今年4月からは、この薬剤服用歴管理指導料を、おくすり手帳を持参した場合は380円に引き下げ、おくすり手帳がない場合は500円に引き上げました(ただし、おくすり手帳を持参して安くなるのは、6ヶ月以内に同じ薬局で薬をもらった場合に限られます)。おくすり手帳を持参した人の医療費を安くすることで、普及を進めようというのです。

 

ちなみに、以前はおくすり手帳を忘れると薬の名前などが書かれたシールをもらうこともあったかと思いますが、今ではほとんどありません。2年前の診療報酬改定で、シールを渡すだけでは薬局がおくすり手帳の料金を請求することができなくなったからです。

 

いざという時すぐ持ち出せるように

「くすりの適正使用協議会」が5年に1度行っている調査によると、おくすり手帳を利用している人の割合は、2010年は31.9%でしたが、15年には55.3%と半数を超えました。東日本大震災で重要性が認識されたことも普及の要因の1つと考えられます。

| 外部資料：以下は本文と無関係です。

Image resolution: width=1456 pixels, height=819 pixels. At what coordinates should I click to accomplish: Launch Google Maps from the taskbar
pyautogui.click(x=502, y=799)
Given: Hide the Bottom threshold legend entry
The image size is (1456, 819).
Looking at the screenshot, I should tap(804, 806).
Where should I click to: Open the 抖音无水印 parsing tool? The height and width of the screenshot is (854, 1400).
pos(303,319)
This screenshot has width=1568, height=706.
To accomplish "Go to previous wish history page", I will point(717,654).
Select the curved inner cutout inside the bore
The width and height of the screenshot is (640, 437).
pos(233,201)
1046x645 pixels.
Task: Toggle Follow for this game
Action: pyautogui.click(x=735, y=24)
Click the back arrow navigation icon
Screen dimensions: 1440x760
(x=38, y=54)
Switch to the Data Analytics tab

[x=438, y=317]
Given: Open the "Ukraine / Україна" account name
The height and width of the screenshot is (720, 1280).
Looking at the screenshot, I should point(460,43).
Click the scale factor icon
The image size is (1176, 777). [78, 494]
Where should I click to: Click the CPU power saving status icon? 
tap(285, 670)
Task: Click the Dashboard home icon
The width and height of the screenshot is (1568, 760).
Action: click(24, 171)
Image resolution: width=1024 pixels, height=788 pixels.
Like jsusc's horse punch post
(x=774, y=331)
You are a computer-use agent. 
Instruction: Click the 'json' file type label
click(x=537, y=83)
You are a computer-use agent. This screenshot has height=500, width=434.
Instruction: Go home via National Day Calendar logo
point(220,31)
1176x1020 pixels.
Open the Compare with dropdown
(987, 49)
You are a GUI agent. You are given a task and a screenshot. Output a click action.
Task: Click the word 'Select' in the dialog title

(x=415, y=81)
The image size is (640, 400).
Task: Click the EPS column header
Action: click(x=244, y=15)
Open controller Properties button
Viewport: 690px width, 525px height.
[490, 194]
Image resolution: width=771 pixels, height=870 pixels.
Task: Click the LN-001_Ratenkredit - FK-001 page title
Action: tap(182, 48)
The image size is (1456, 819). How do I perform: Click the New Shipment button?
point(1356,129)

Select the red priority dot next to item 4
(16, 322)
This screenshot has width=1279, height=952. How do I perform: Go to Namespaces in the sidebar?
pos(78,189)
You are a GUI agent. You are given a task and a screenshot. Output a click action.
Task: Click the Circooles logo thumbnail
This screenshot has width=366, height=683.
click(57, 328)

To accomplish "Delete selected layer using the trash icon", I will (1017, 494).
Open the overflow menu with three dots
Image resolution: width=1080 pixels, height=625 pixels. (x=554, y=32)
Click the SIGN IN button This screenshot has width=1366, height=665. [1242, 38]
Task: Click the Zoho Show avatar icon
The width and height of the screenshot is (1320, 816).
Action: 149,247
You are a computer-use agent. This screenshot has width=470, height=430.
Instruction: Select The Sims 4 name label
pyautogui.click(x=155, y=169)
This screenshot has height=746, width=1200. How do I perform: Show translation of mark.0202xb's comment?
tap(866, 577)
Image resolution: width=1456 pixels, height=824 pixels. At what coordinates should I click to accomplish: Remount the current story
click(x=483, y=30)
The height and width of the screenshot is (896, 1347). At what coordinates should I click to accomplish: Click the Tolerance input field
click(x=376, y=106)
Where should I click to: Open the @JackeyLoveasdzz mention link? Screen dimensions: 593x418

ですが、「持ってはいるけどきちんと使っていない」という人も多いのではないでしょうか。

 

「毎回持って行くのを忘れてしまい、家に何冊もたまっている」という話もよく聞かれますが、それではおくすり手帳の意味はほとんどありません。手帳が何冊もあるという人は、薬局の薬剤師にお願いして1冊にまとめてもらいましょう。

 

地震などの災害は、いつ、どこで起こるかわかりません。仕事先にいるかもしれませんし、旅行に出かけているかもしれません。おくすり手帳は、普段から持ち歩くのが理想です。

 

それができない場合は、せめて災害が起こった時にすぐ持ち出せるようにしておくことが必要です。すぐに持ち出せるような場所で保管する、あるいは避難用持ち出し袋の中に入れておくなどし、家族にも保管場所を知らせておくことも大切です。

 

日本列島は今、地震の活動期に入ったと言われています。政府によると、南海トラフ全域を震源とする地震(マグニチュード8~9規模)は30年以内に60~70%の確率で起こると予測されています。熊本地震は他人事ではないのです。

 

普段、何気なく使っているおくすり手帳ですが、災害時ほど重要な役割を果たします。

 

今回の熊本地震を機に、持病がある人はおくすり手帳を作り、何冊も手帳がある人は1冊にまとめましょう。その上で、

「普段から常に持ち歩くようにする」
「すぐに持ち出せる場所に置いておく」
「避難用持ち出し袋の中に入れておく」
「保管場所を家族に知らせておく」

など、災害時の備えを再確認しておくことが大切です。